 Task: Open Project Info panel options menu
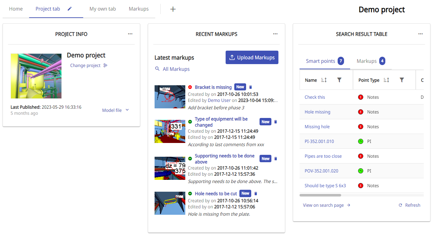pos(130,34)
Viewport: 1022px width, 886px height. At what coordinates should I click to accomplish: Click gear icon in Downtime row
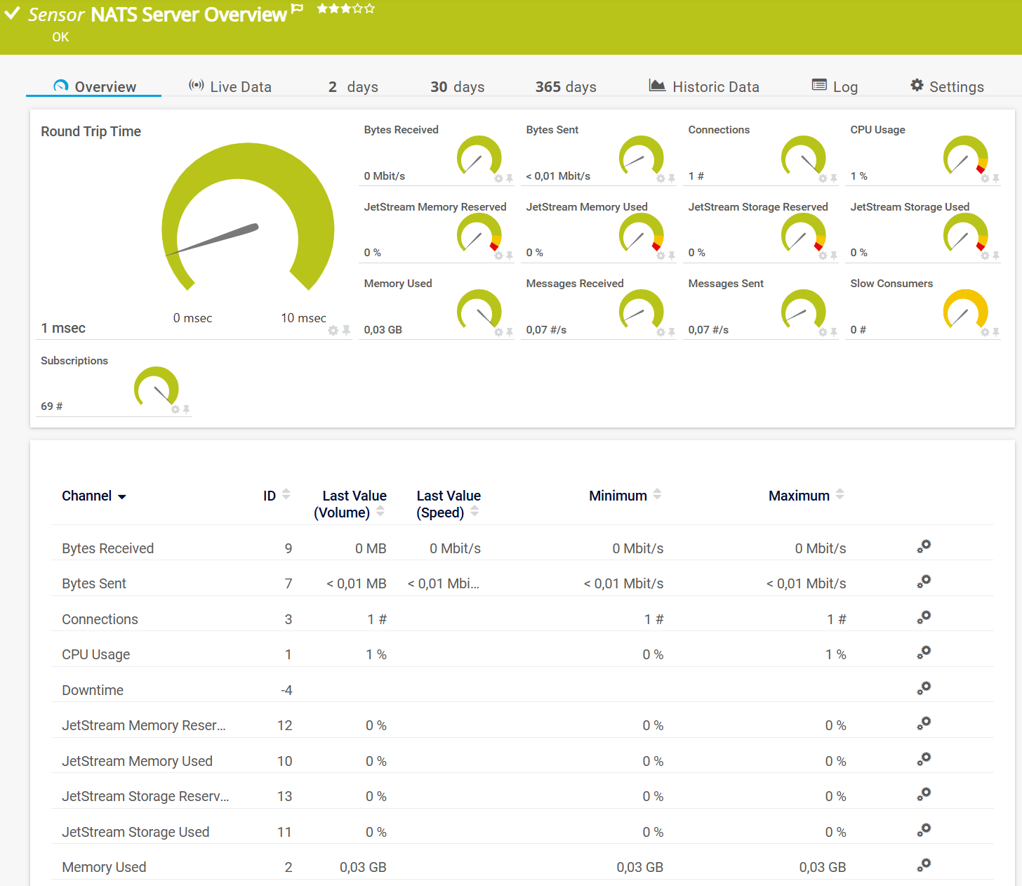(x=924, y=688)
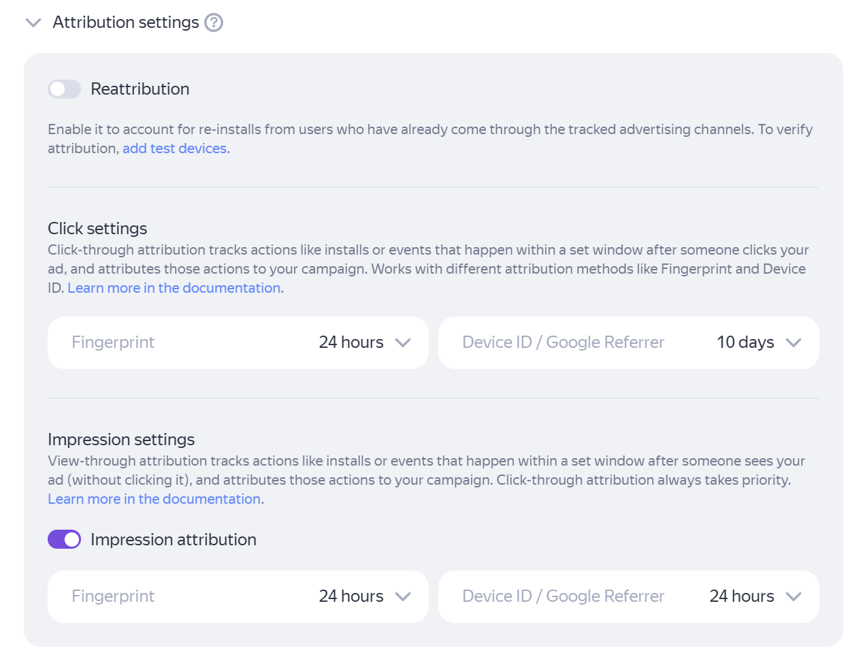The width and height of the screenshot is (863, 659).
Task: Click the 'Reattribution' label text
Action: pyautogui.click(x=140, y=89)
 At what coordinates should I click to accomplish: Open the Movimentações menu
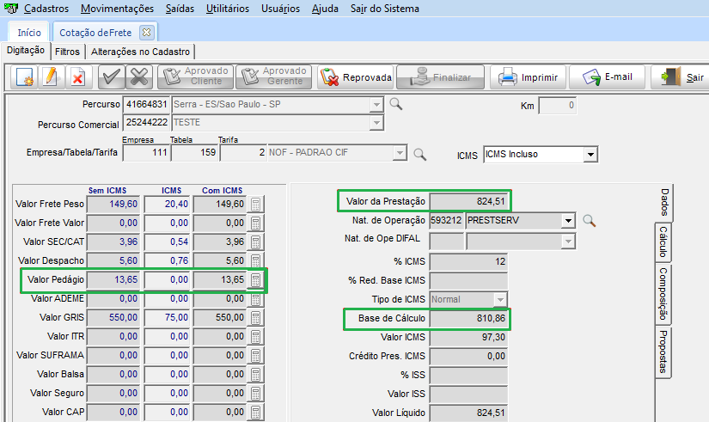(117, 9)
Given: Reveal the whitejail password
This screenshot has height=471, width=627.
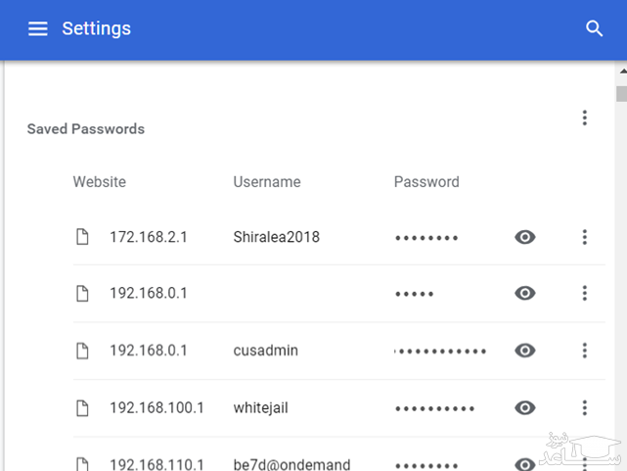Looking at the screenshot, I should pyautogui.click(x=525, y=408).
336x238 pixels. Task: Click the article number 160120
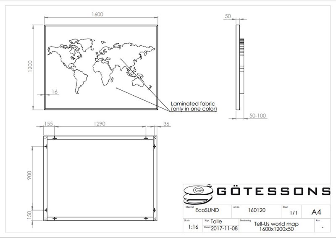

--

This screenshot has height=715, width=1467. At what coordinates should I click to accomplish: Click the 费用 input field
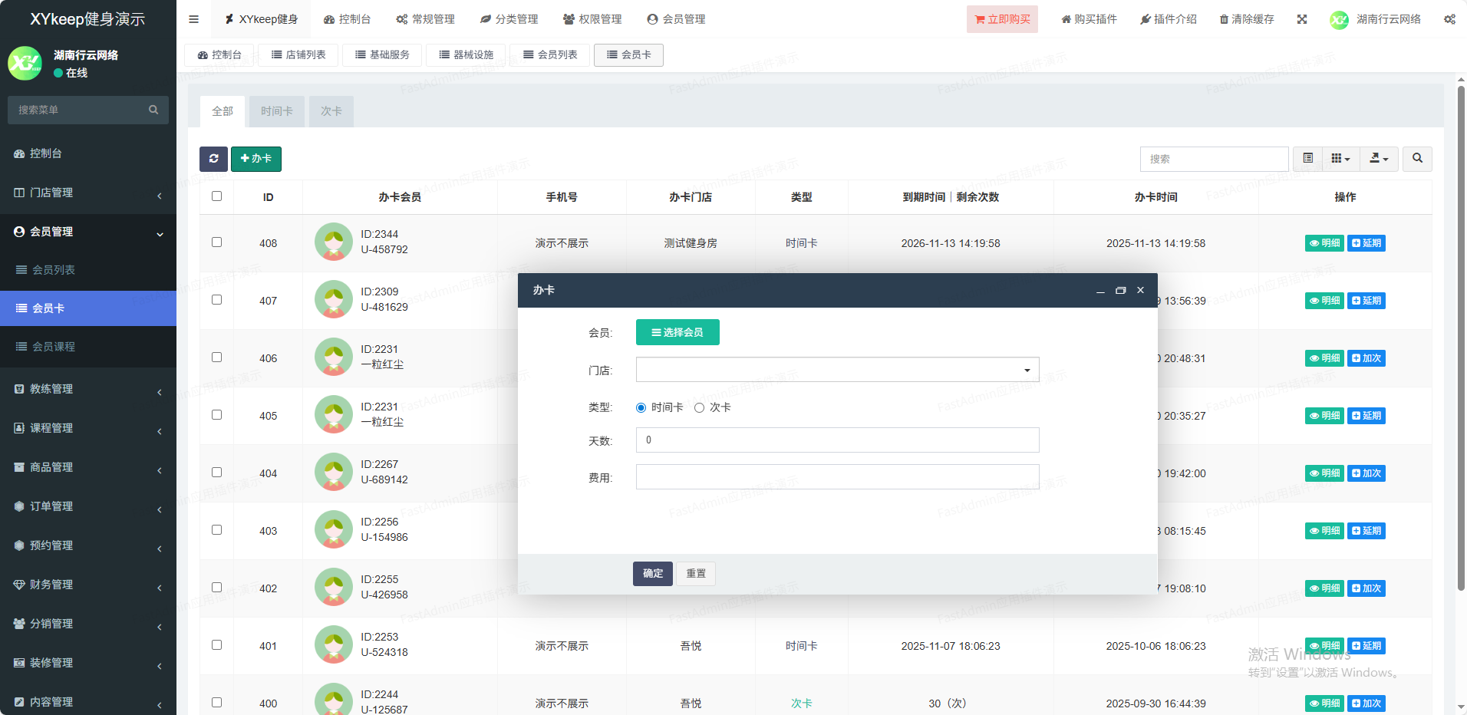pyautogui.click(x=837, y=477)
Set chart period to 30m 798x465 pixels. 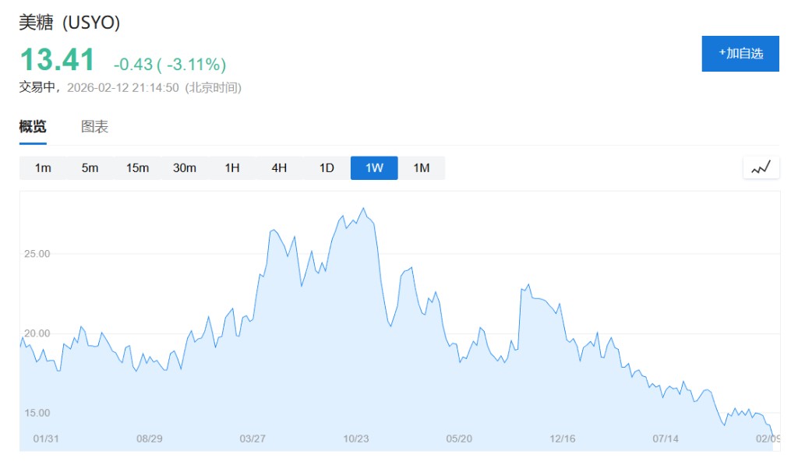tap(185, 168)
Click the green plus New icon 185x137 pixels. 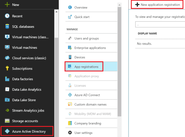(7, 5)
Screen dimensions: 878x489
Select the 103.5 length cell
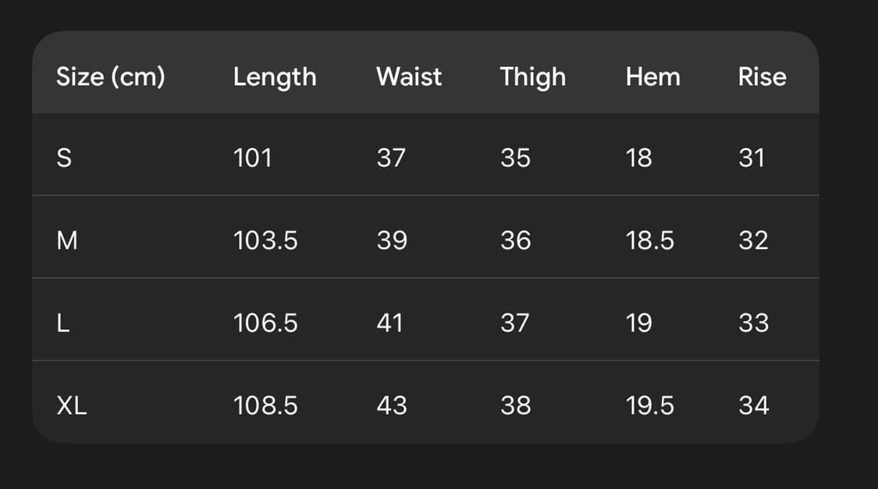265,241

§ Try it
For the material above, give again only the lines starting at the line that contains "Task: Open Project Info panel options menu" and ending at the line that contains "336x238 pixels. Task: Click". Pictures do not belong in the copy.

§ Written reply
 Task: Open Project Info panel options menu
pos(130,34)
Viewport: 1022px width, 886px height. At what coordinates should I click to accomplish: Click gear icon in Downtime row
(x=924, y=688)
The width and height of the screenshot is (863, 659).
Task: Click the 'Reattribution' label text
Action: pyautogui.click(x=140, y=89)
 At what coordinates should I click to accomplish: Open the Movimentações menu
(117, 9)
Given: Reveal the whitejail password
This screenshot has height=471, width=627.
Looking at the screenshot, I should pyautogui.click(x=525, y=408).
336x238 pixels. Task: Click the article number 160120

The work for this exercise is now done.